7.4. We do not, in any circumstances, approve or endorse any organisation, activity, product or service that is listed and promoted via the Frog website.
7.5 Information that is provided on the Frog website is intended as guideline only and is not a replacement in any way for professional medical advice. We do not warrant nor represent that the information accessible via the Frog website is accurate, complete or correct.
7.6 The Google Maps service made available to you as part of any service is under license from Google Inc. By using the Google Maps service and any data or information accessed from Google Maps in any Service, you agree to be bound by the Google Maps terms and conditions
7.7 You acknowledge that we cannot guarantee any specific positioning on Frog for any Listing or any contacts/responses to such Listings.
7.8 The appearance, including the look, functionality and formatting, of services may vary depending on the browser or device used by the user for viewing the Frog website
8.1. You shall pay the charges for each service as ordered and confirmed
8.2. Payment to us shall be made in pounds GB sterling (£) by electronic funds transfer including Direct Debit, cheque, credit or debit card payment
8.3. If you dispute an invoice in good faith, you shall pay the undisputed amount when due and payable and shall submit written notice of the dispute including the disputed amount, reasons for the dispute and supporting documentation, within 30 calendar days from the date the invoice is received. The Parties shall use their best efforts to resolve the dispute.

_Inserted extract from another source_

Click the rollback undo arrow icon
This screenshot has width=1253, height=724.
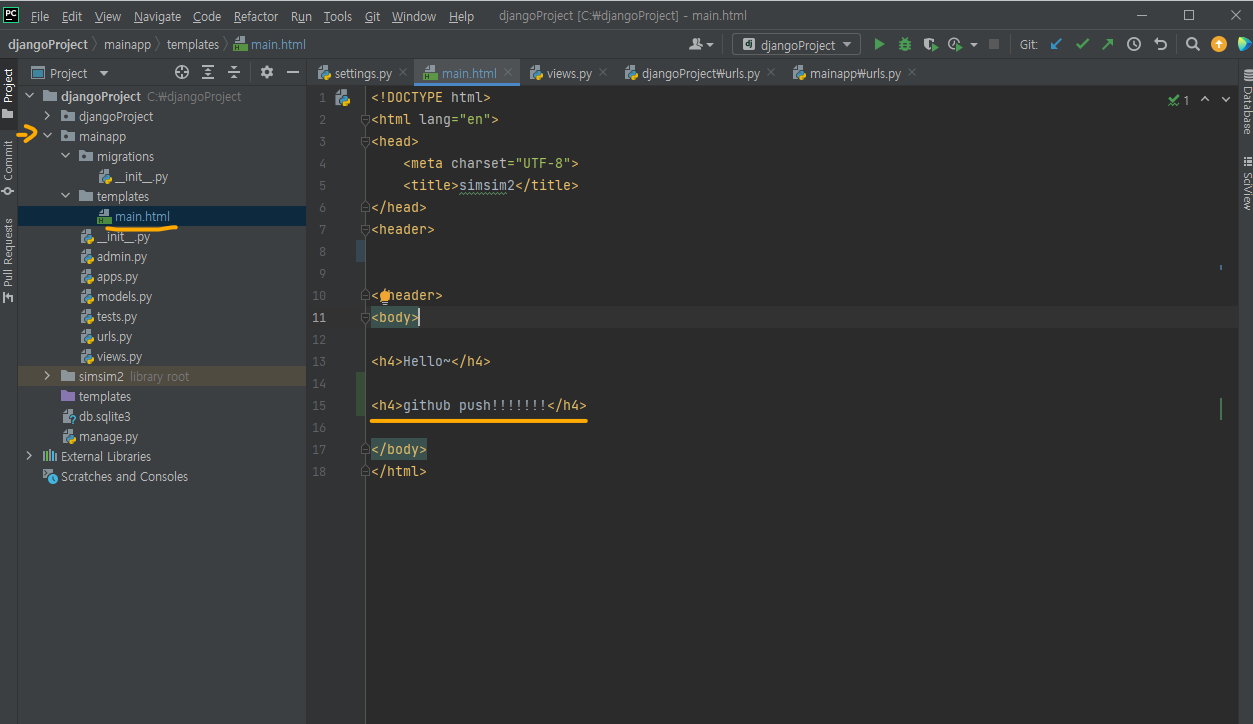click(x=1160, y=44)
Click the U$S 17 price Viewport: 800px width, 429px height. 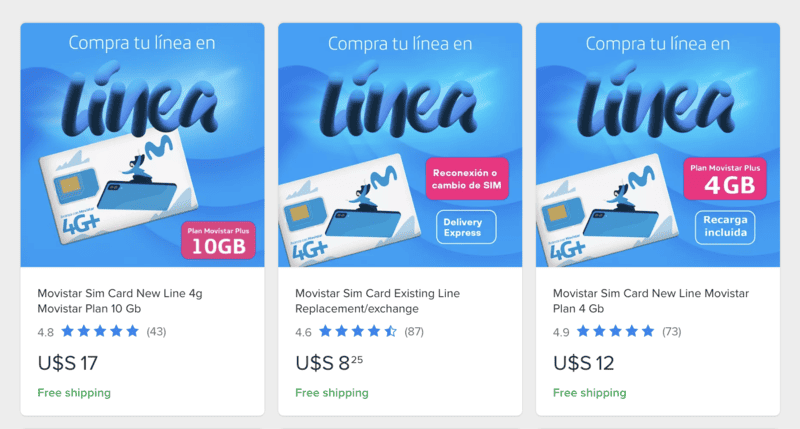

8.4 If you do not make any payment or instalment due under this Agreement, we can keep all sums you have already paid and you will immediately have to pay us all outstanding amounts. We may also (without prejudice to our other rights) immediately terminate this Agreement or any other Order from you
8.5 Reductions or discounts arising pursuant to a promotional offer shall be applied to charges where all the terms of eligibility for the promotional offer have been met.
9. Term and Termination
9.1. The Agreement shall commence on the Effective Date notwithstanding that the Confirmation of Order may be issued or received after the effective date.
9.2. Unless it is terminated earlier in accordance with these Conditions, the Agreement shall continue until expiry of the term of all Services on the Confirmation of Order.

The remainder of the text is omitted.